As to doing the algebra, just manipulate it formally. If you were faced with the product of |1><2| with |2>, that's given by |1><2|2> = |1>. Just remember that the distributive rules work (i.e. (A+B)C = AC + BC), but the commutative rule only works for scalars (i.e. for most S and T: ST \neq TS, but rS = Sr)
 
Hurkyl said:
As to doing the algebra, just manipulate it formally. If you were faced with the product of |1><2| with |2>, that's given by |1><2|2> = |1>. Just remember that the distributive rules work (i.e. (A+B)C = AC + BC), but the commutative rule only works for scalars (i.e. for most S and T: ST \neq TS, but rS = Sr)

Thanks!

Since these are state vectors, would

(|2><1| + |1><2|) * |2>) = |2><1|2> + |1><2|2> = |1> ?

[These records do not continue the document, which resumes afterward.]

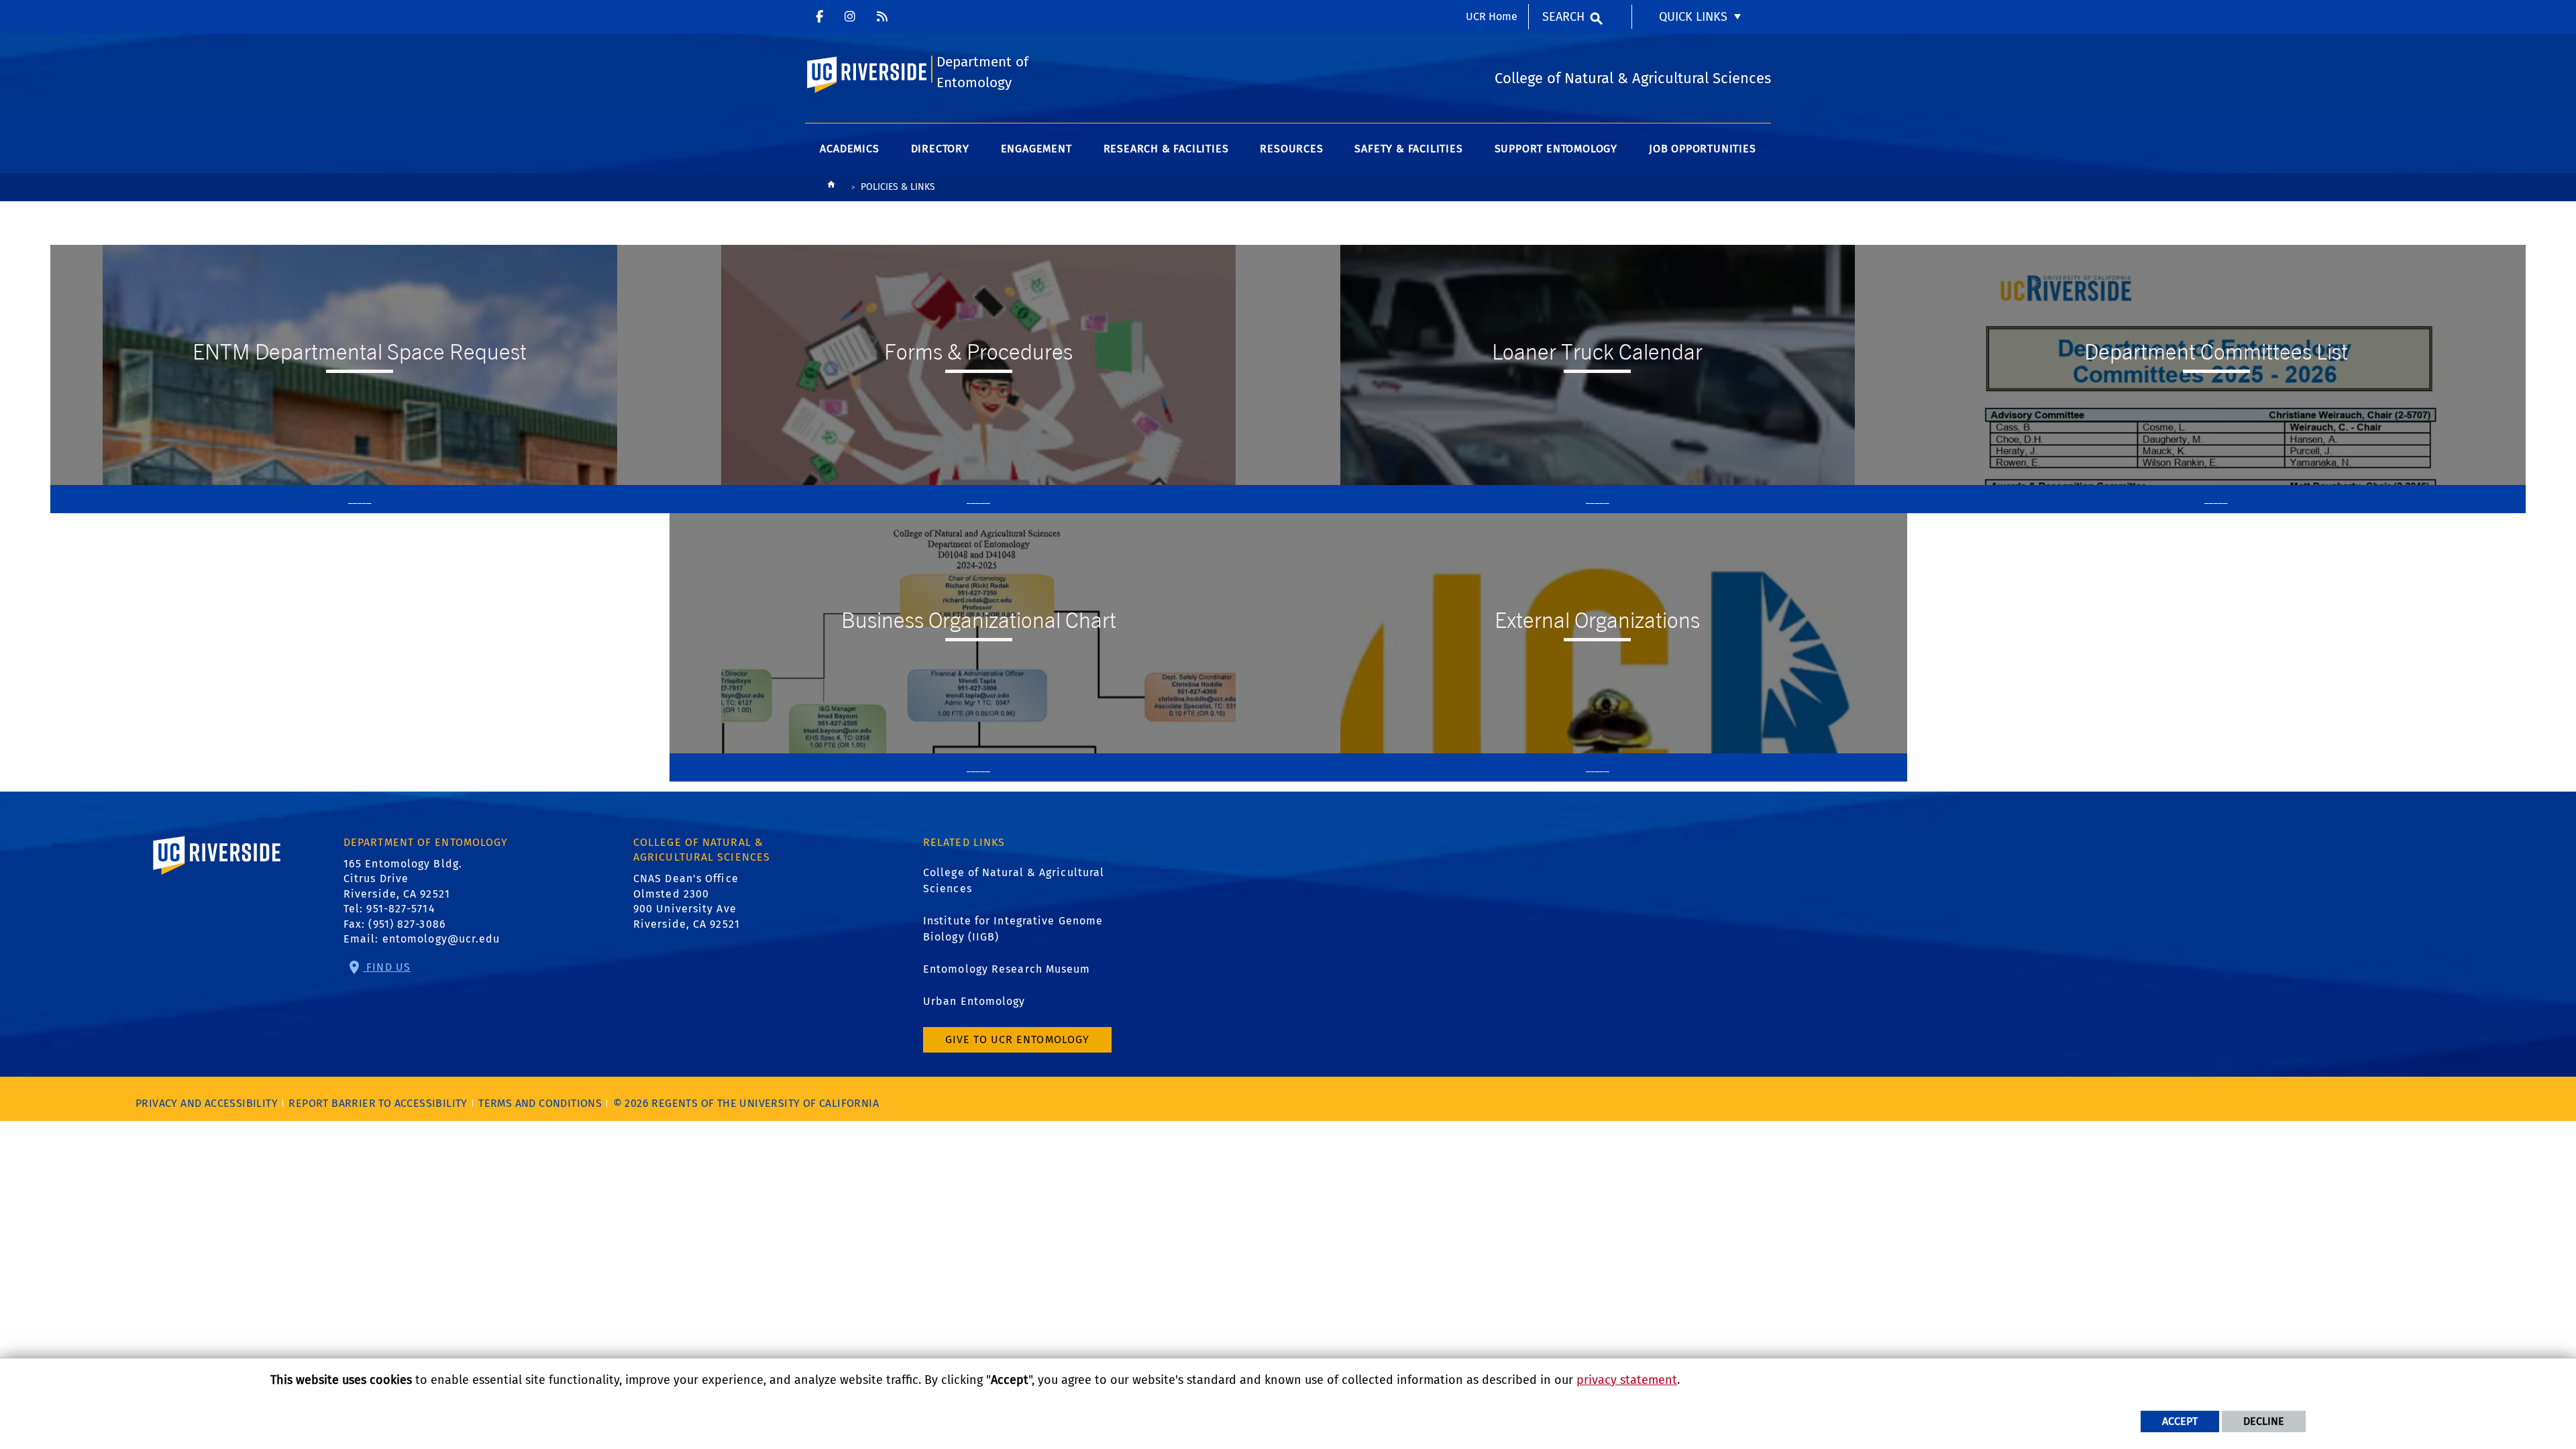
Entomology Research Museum (1007, 969)
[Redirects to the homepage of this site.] (831, 187)
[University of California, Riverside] (217, 874)
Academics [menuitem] (849, 148)
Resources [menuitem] (1291, 148)
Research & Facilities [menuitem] (1166, 148)
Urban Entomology (974, 1001)
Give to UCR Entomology (1017, 1039)
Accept (2180, 1421)
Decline (2263, 1421)
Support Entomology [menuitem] (1556, 148)
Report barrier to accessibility (377, 1103)
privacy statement (1626, 1380)
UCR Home (1491, 16)
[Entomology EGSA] (850, 16)
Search (1563, 16)
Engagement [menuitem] (1036, 148)
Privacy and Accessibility (207, 1103)
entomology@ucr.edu (441, 938)
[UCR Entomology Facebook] (819, 16)
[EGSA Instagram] (882, 16)
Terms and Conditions (540, 1103)
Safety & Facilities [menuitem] (1408, 148)
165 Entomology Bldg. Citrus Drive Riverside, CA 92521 (402, 878)
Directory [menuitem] (940, 148)
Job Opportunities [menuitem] (1702, 148)
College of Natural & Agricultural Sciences (1013, 880)
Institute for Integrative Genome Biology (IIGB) (1013, 928)
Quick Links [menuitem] (1693, 16)
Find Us (387, 967)
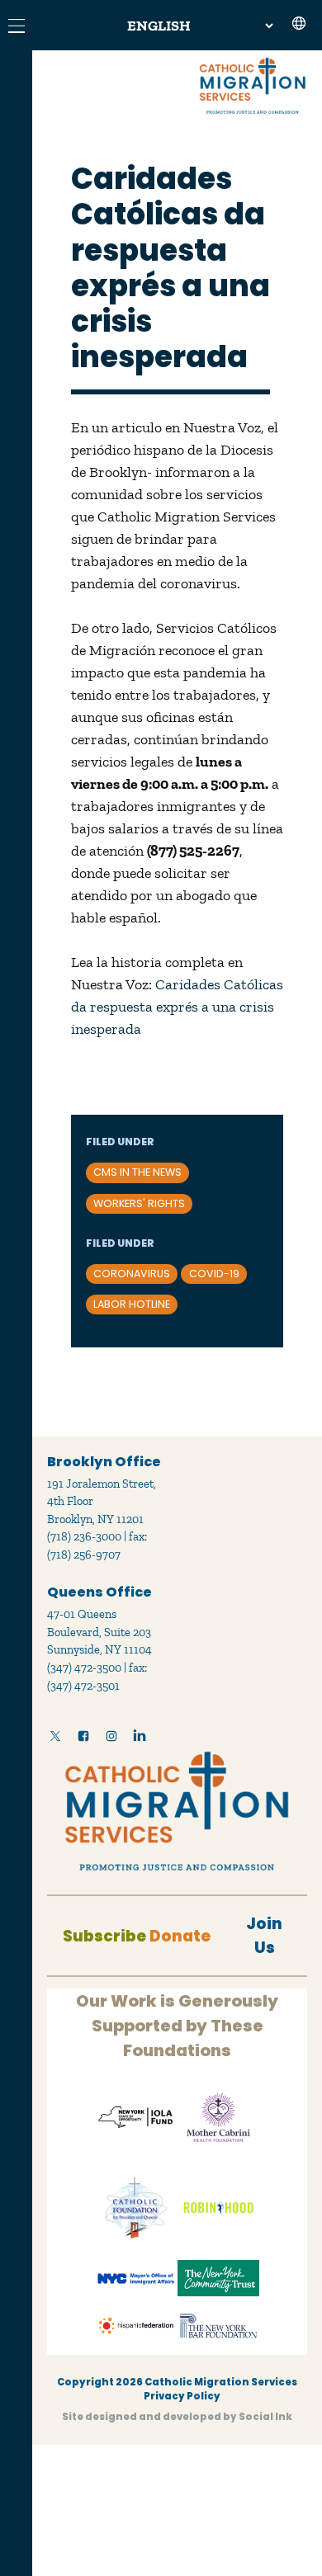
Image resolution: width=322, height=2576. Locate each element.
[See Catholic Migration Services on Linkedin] (139, 1739)
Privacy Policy (182, 2396)
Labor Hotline (131, 1304)
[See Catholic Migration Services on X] (55, 1739)
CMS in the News (137, 1172)
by (177, 2416)
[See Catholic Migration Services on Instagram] (111, 1739)
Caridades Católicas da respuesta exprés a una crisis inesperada (177, 1006)
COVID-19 (214, 1274)
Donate (180, 1936)
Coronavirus (131, 1274)
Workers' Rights (139, 1203)
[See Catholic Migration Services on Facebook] (83, 1739)
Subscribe (104, 1936)
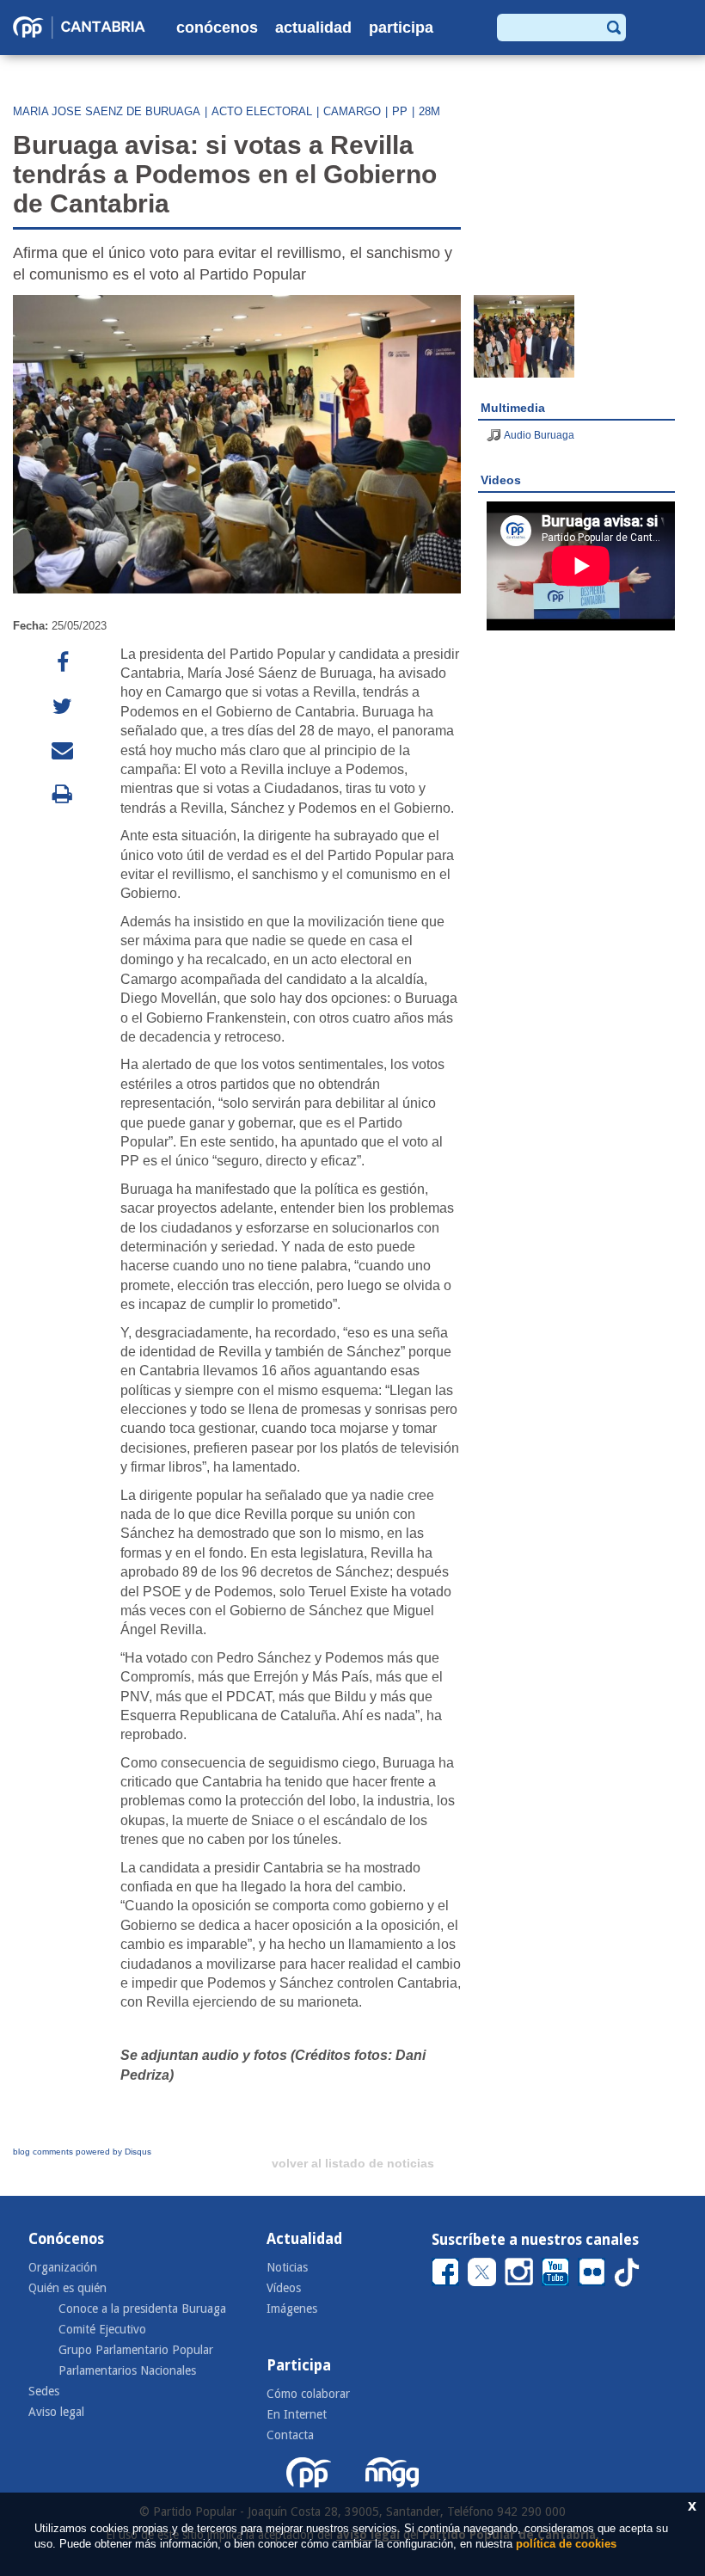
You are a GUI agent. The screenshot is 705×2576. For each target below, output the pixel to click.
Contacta (290, 2435)
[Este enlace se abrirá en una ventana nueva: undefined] (62, 663)
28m (429, 111)
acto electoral (262, 111)
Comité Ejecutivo (102, 2329)
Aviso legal (56, 2412)
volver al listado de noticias (353, 2163)
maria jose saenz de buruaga (106, 111)
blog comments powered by (82, 2151)
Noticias (287, 2267)
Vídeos (284, 2288)
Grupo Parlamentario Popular (135, 2350)
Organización (62, 2267)
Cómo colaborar (308, 2394)
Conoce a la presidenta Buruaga (142, 2308)
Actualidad (313, 27)
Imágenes (292, 2308)
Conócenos (217, 27)
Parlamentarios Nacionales (127, 2370)
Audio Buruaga (539, 435)
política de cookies (566, 2543)
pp (400, 111)
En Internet (297, 2414)
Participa (401, 27)
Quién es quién (67, 2288)
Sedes (43, 2391)
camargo (352, 111)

I believe these state vectors are orthogonal, so the <1|2> term is 0, but my textbooks isn't very clear.
 
Here's a useful little calculation: suppose that v and w are eigenstates of a hermetian operator T, with different associated eigenvalues. Then, compute:

\langle v | T | w \rangle

and

\langle w | T | v \rangle

Since these two expressions are complex conjugates of each other, it tells you something about \langle v | w \rangle = \langle w | v \rangle^*.